§ **Work to be completed**: Beginning with the first line, please repeat the entries exactly and end on the line that contains "secțiunea cu detalii (203, 1229)".

Data entries
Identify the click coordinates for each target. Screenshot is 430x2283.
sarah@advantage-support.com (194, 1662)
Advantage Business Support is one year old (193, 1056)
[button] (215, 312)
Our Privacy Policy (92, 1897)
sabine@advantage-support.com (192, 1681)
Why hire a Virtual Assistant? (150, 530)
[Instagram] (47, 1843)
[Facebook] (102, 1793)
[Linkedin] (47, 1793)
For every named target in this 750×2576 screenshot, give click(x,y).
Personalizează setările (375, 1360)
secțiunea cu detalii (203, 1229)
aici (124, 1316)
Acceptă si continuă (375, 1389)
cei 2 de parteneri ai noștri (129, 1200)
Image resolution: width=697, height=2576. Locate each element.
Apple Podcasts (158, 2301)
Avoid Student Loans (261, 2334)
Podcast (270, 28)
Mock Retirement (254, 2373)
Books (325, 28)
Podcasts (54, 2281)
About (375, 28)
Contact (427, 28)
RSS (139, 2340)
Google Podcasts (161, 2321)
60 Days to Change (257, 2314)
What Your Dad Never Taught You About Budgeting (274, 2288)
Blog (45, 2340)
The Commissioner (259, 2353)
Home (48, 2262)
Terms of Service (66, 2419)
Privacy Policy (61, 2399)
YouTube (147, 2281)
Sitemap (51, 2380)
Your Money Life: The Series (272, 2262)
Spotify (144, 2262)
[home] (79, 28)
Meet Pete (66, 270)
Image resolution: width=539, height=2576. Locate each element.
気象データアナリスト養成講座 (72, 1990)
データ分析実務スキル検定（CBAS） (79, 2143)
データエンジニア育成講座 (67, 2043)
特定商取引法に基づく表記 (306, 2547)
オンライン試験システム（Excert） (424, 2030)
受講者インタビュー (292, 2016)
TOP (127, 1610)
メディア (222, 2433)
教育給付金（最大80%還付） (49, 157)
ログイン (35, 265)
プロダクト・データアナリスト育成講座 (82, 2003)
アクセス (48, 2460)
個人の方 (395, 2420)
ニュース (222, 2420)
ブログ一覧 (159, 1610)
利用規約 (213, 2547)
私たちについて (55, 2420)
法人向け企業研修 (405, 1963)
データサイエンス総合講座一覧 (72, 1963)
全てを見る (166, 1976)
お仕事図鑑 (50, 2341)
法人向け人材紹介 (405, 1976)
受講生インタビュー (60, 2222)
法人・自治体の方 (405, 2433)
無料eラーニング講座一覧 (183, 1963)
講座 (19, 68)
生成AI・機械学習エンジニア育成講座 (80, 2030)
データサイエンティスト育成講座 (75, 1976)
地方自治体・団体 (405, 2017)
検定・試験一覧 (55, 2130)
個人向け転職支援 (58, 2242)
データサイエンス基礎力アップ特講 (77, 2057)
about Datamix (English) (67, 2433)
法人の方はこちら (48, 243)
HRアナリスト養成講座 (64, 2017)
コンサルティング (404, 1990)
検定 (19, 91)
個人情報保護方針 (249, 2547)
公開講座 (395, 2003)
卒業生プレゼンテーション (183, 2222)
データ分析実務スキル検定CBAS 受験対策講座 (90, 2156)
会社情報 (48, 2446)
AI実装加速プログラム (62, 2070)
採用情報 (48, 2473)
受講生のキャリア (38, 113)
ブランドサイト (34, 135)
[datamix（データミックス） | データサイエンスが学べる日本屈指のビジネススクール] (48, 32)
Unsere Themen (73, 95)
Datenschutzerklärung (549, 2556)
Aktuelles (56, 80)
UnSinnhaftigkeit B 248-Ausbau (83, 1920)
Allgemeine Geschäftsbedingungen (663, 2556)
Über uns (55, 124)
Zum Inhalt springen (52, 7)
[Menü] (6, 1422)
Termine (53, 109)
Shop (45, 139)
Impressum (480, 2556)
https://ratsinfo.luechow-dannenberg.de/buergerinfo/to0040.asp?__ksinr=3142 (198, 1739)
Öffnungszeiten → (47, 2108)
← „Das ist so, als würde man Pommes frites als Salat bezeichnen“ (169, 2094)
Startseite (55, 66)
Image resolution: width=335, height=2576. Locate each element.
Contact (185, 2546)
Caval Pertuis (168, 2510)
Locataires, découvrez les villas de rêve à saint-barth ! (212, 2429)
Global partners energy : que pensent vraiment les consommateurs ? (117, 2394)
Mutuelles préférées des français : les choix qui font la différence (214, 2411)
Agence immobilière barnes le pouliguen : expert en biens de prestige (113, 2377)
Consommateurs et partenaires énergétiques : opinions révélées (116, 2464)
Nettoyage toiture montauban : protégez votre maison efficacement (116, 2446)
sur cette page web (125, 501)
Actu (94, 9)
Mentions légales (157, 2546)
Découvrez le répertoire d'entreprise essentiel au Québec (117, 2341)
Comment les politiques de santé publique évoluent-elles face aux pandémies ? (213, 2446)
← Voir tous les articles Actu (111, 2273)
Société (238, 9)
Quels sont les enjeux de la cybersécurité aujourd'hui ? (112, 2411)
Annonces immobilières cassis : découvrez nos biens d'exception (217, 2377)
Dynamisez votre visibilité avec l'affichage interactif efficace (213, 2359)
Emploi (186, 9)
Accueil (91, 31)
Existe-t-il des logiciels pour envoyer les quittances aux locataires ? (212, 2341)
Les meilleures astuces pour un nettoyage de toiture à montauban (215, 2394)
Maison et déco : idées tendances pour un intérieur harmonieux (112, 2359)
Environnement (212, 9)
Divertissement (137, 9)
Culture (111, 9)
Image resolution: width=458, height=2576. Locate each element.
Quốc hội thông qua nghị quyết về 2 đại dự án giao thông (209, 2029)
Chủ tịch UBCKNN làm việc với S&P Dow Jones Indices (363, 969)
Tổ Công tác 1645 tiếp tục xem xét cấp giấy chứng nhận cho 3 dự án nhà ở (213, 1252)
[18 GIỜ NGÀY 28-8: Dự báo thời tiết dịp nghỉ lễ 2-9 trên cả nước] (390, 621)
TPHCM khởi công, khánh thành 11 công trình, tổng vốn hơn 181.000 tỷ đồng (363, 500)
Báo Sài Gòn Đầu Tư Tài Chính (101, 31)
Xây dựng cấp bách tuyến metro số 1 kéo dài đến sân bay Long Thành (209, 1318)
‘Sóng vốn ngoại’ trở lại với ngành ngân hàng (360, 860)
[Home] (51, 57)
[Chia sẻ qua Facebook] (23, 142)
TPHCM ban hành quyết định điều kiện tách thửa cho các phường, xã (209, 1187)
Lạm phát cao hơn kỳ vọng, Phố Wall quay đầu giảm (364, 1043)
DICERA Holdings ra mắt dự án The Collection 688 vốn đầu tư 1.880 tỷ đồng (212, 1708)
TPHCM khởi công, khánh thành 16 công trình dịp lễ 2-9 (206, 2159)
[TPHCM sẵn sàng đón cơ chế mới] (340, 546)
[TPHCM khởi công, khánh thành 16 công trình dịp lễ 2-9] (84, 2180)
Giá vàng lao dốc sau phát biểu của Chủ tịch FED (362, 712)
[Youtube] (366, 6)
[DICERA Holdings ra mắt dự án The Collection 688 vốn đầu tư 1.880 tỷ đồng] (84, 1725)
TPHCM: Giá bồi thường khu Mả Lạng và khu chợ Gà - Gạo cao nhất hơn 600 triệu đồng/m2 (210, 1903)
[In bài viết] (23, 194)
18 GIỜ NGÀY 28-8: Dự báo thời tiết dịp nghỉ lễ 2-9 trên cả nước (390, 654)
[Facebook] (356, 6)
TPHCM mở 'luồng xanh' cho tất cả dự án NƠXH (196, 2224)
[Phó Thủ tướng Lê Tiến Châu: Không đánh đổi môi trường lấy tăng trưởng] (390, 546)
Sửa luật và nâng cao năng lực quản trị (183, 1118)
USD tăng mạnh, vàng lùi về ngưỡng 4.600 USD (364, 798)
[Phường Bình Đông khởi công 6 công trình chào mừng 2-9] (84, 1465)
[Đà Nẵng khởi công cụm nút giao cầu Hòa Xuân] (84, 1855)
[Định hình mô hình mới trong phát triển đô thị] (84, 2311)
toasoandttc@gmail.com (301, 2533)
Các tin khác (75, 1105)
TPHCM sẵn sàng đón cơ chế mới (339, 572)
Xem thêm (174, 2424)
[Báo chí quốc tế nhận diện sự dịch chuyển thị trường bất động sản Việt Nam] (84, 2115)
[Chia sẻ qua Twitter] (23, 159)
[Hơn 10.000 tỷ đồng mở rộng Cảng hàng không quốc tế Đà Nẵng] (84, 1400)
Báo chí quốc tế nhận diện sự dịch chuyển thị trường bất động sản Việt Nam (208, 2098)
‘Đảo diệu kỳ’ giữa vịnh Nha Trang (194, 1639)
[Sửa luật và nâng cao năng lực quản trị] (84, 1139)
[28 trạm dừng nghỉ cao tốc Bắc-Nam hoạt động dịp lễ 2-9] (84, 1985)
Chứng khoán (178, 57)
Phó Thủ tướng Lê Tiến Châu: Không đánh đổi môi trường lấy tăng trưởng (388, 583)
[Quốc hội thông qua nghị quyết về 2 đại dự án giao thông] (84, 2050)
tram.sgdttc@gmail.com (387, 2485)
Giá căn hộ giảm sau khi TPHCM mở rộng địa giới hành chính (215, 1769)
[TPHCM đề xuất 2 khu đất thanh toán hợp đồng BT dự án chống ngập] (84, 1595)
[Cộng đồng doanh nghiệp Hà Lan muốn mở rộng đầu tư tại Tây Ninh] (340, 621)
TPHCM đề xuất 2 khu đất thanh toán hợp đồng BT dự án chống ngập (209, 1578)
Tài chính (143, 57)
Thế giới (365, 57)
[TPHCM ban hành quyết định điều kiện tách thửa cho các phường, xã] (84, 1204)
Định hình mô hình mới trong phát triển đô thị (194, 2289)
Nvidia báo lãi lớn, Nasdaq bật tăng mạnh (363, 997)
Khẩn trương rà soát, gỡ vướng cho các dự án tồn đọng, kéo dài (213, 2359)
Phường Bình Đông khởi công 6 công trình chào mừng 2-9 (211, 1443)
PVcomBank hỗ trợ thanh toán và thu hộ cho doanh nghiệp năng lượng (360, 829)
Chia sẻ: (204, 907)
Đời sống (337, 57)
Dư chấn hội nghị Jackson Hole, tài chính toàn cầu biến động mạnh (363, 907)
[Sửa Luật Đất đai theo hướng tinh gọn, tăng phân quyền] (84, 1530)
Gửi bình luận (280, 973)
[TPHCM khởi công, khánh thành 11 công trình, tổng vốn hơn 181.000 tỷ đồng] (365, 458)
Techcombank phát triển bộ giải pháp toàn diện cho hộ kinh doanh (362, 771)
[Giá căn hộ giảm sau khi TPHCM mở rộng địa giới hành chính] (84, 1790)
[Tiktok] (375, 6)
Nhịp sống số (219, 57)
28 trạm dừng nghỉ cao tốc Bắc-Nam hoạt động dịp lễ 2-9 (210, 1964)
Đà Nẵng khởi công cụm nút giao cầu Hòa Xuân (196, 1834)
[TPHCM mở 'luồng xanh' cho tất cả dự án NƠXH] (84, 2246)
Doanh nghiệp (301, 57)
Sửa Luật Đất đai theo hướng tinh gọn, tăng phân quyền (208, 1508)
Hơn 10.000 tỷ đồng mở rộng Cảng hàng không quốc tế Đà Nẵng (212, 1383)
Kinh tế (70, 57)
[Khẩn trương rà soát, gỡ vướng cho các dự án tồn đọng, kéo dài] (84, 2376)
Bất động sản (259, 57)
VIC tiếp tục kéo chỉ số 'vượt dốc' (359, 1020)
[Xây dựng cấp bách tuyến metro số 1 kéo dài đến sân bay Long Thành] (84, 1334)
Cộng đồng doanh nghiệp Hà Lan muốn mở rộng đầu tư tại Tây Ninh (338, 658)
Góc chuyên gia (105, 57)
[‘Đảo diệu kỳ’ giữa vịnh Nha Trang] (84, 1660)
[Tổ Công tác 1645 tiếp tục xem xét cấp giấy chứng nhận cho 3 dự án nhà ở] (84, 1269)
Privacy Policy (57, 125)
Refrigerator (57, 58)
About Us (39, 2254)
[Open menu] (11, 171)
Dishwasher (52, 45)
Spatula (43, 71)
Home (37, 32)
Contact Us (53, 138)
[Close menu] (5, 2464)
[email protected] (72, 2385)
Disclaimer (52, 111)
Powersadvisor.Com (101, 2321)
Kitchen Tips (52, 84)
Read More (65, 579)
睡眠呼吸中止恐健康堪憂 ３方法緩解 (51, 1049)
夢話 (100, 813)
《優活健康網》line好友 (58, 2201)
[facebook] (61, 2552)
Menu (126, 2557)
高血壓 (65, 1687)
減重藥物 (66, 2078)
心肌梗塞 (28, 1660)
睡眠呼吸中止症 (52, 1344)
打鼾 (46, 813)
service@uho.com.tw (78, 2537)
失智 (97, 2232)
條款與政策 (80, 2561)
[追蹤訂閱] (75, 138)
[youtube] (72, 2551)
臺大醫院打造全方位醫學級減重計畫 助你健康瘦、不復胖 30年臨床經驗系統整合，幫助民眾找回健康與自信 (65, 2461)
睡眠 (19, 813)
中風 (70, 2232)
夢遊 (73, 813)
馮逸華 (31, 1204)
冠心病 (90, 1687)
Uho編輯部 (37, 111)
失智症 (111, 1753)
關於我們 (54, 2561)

§ **Exercise solution**:
Identify the click coordinates for each target. Screenshot is 430x2283.
sarah@advantage-support.com (194, 1662)
Advantage Business Support is one year old (193, 1056)
[button] (215, 312)
Our Privacy Policy (92, 1897)
sabine@advantage-support.com (192, 1681)
Why hire a Virtual Assistant? (150, 530)
[Instagram] (47, 1843)
[Facebook] (102, 1793)
[Linkedin] (47, 1793)
For every named target in this 750×2576 screenshot, give click(x,y).
Personalizează setările (375, 1360)
secțiunea cu detalii (203, 1229)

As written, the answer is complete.